U.S. District Judge Alfred Covello upheld the state’s tough gun control law, while acknowledging that it affects Second Amendment Rights. He said the measure is constitutional. In response to the massacre at Sandy Hook Elementary School in Newtown, State lawmakers added more than 100 firearms to the state’s assault weapons ban and restricted the sale of large-capacity ammunition magazines. A lawyer for the plaintiffs said they’ll appeal.
South Carolina Company Apologizes
A South Carolina company is apologizing for an email advertisement that used a police photo of the shot-out entrance to Sandy Hook elementary School where 20 first-graders and six educators were killed. Commercial Window Shield sent the email to school officials across Connecticut to promote a protective window covering.
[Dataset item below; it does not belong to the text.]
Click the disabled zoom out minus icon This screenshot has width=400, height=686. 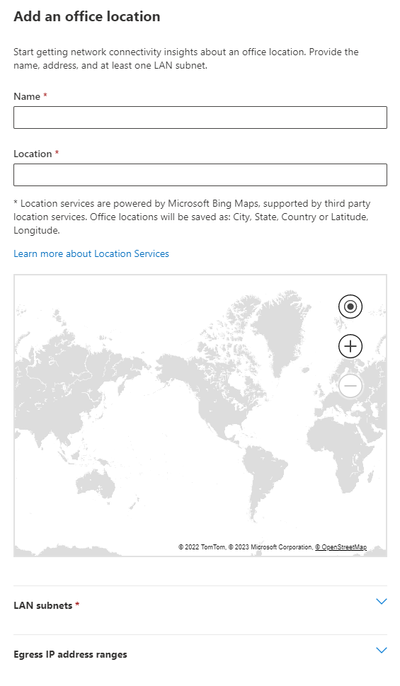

The email said the covering can stop bullets and keep out intruders. Officials in Newtown and other cities and towns contacted the company, which has apologized, and said it wasn’t its intention to profit from the tragedy.
Aid in Dying Exhibit
A new installation sponsored by Compassion and Choices arrived at the Capitol. Each poster features photographs and quotes from right-to-die supporters living in Connecticut. Compassion and Choices, a right-to-die advocacy group, hopes to gain support for aid in dying legislation. The exhibit will remain at the Capitol until February 14th.
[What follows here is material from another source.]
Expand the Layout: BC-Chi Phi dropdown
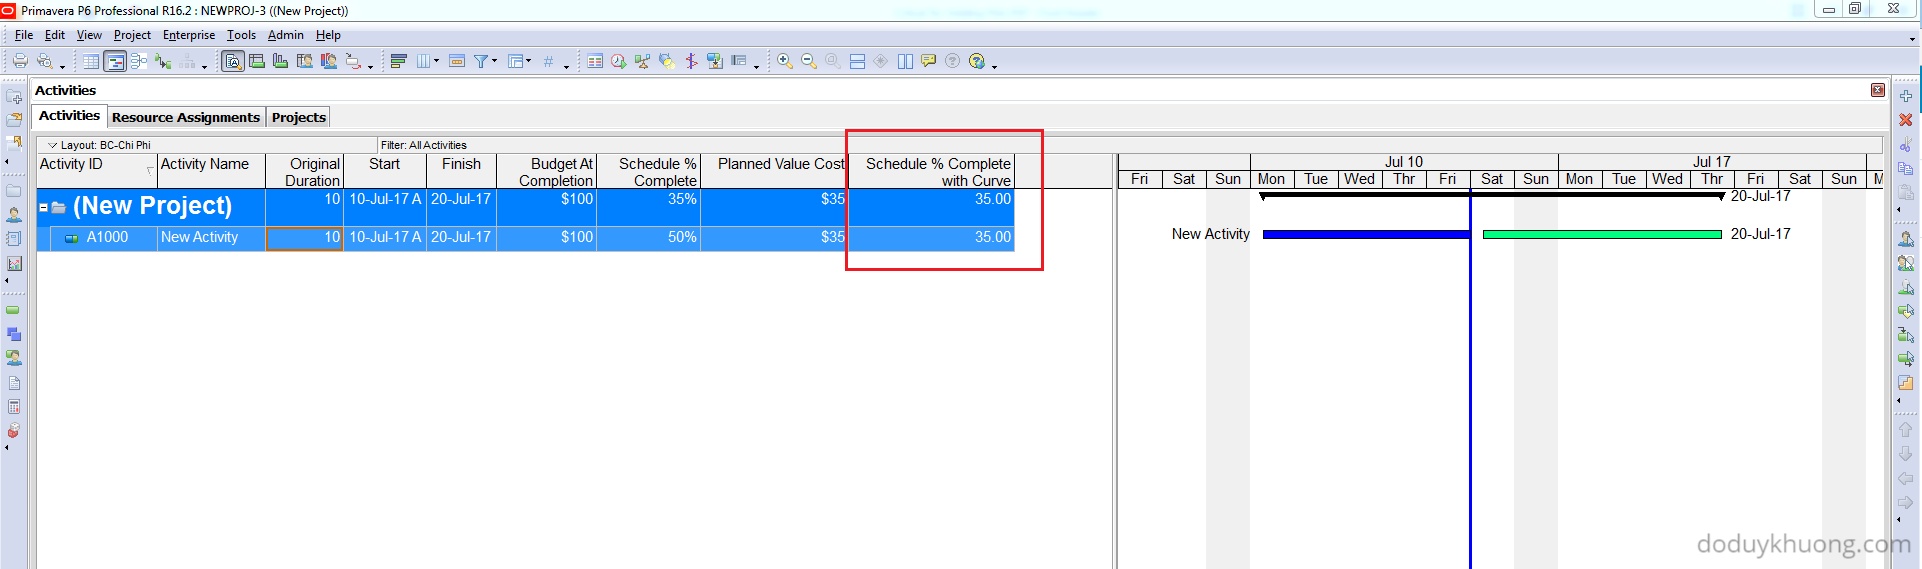tap(53, 145)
Governor Dannel Malloy's administration asked the legislature to support the state’s manufacturers by setting up a $25 million fund to help advanced manufacturers. If approved, the fund would be administered by the Department of Economic and Community Development. The money would allow smaller manufacturers to expand to meet an expected increase in commercial aerospace orders over the next several years.